Kari Ayam recipe / Malaysian Chicken Curry

Recipe source Malaysian Cooking by Carol Selva Rajah












Kari Ayam recipe

Ingredients

Chicken pieces with bone - 500 gms

Potatoes peeled and diced - 2 nos

Onion chopped - 1 no

Curry leaves - few

Ginger & Garlic paste - 1 tbsp

Thick coconut milk - 500 ml

Sugar - 1 tsp ( optional)

Salt to taste

Oil - 2 tbsp

Lemon Juice - 1 tsp



For Curry powder

( roast and grind below ingredients to powder)

Coriander seeds - 3 tbsp

Cumin seeds - 1 tbsp

Dried red chillies - 4 to 5 nos

Peppercorns - 1 tsp

Cinnamon stick - 2" piece



Fried onions to garnish (optional)










Malaysian Chicken Curry

Method

1. Heat oil in a pan, when hot add onions, curry leaves and saute till onions browned.

2. Add ginger & garlic paste and saute till raw smell leaves.

3. Add potatoes, chicken pieces and curry powder to pan. Saute until chicken turns pale.

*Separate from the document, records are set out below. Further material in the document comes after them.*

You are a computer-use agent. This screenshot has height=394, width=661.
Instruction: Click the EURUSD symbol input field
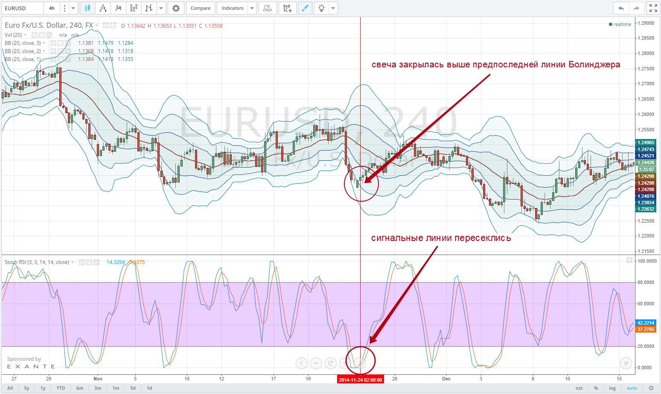tap(22, 8)
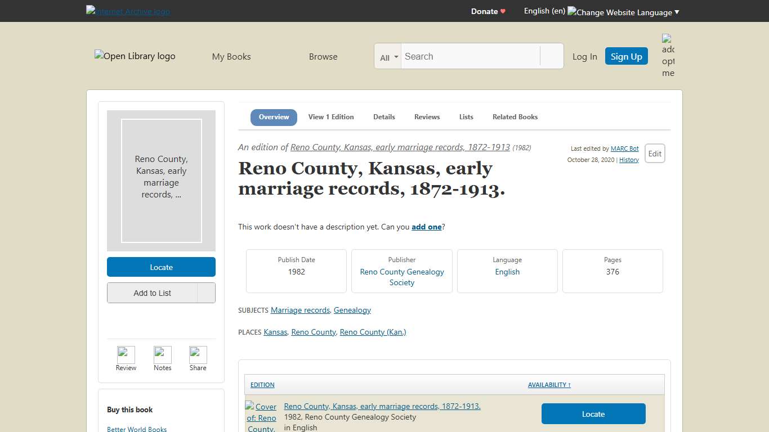Screen dimensions: 769x432
Task: Click the blue Locate button
Action: coord(161,267)
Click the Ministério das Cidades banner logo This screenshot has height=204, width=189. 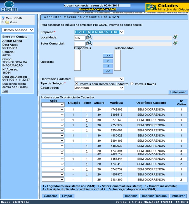167,7
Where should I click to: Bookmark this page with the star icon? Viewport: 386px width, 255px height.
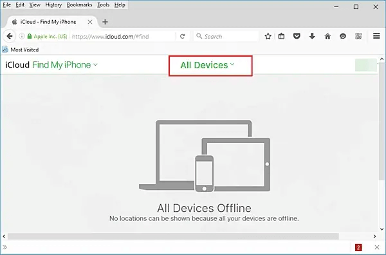(268, 37)
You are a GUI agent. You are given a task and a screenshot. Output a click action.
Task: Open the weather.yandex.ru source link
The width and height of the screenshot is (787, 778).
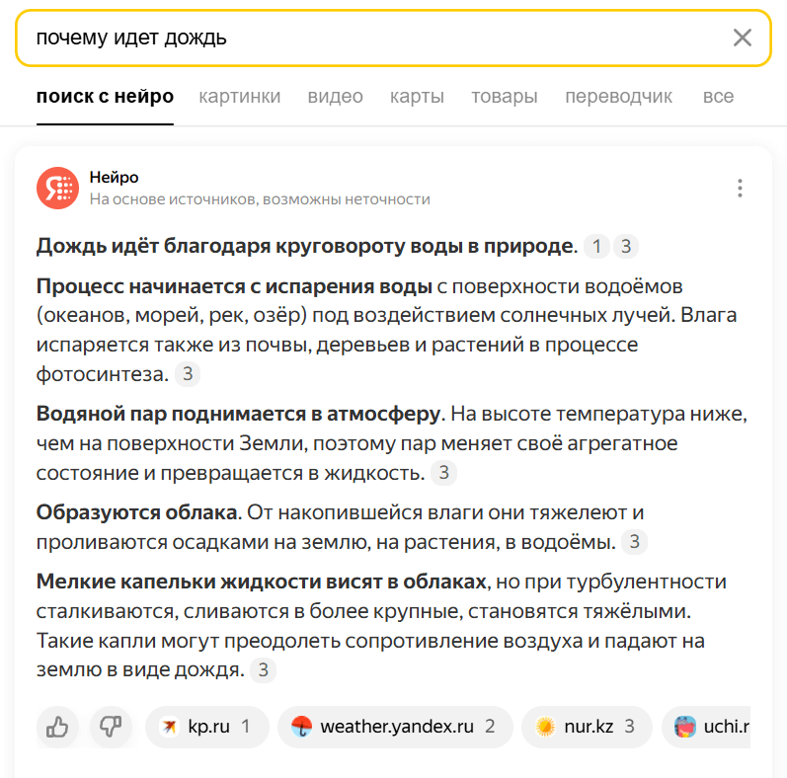point(394,728)
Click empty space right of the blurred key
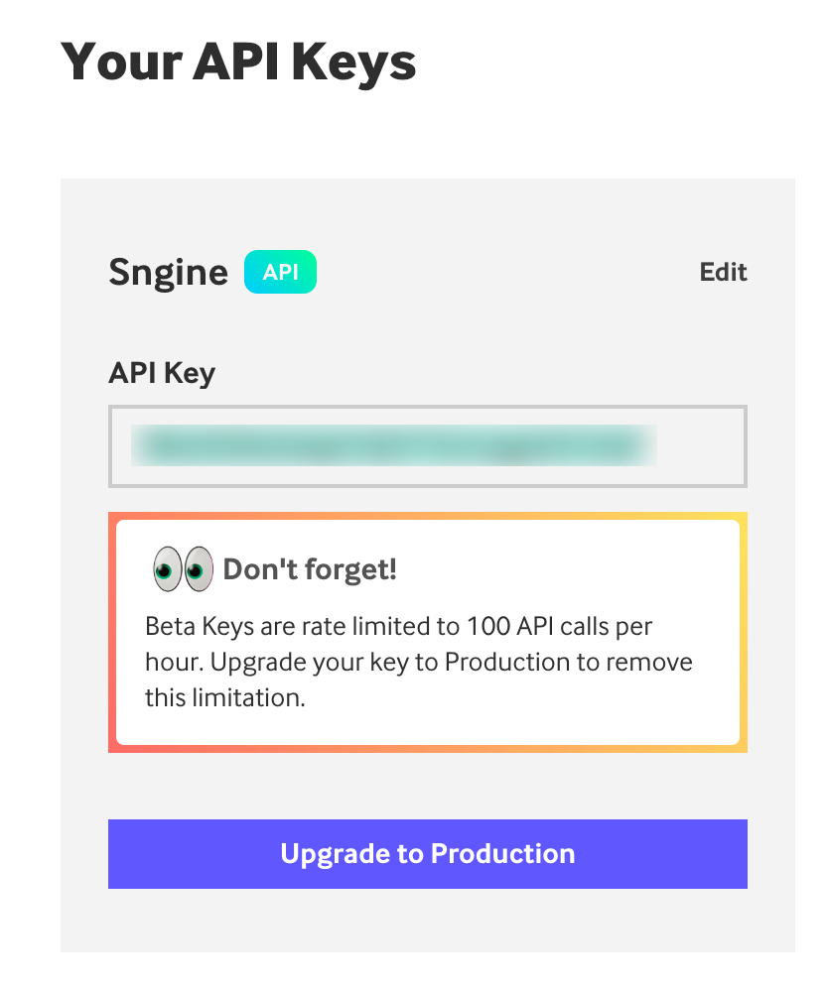The image size is (828, 990). tap(700, 446)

4. Add 1 cup coconut milk and 1/4 cup water to the pan, simmer chicken covered on medium heat for 15 mins.

5. Uncover pan add rest of coconut milk, sugar and salt, simmer curry uncovered for few more mins until curry thickened.

Serve hot chicken curry garnished with fried onion rings and drizzle lemon juice on top.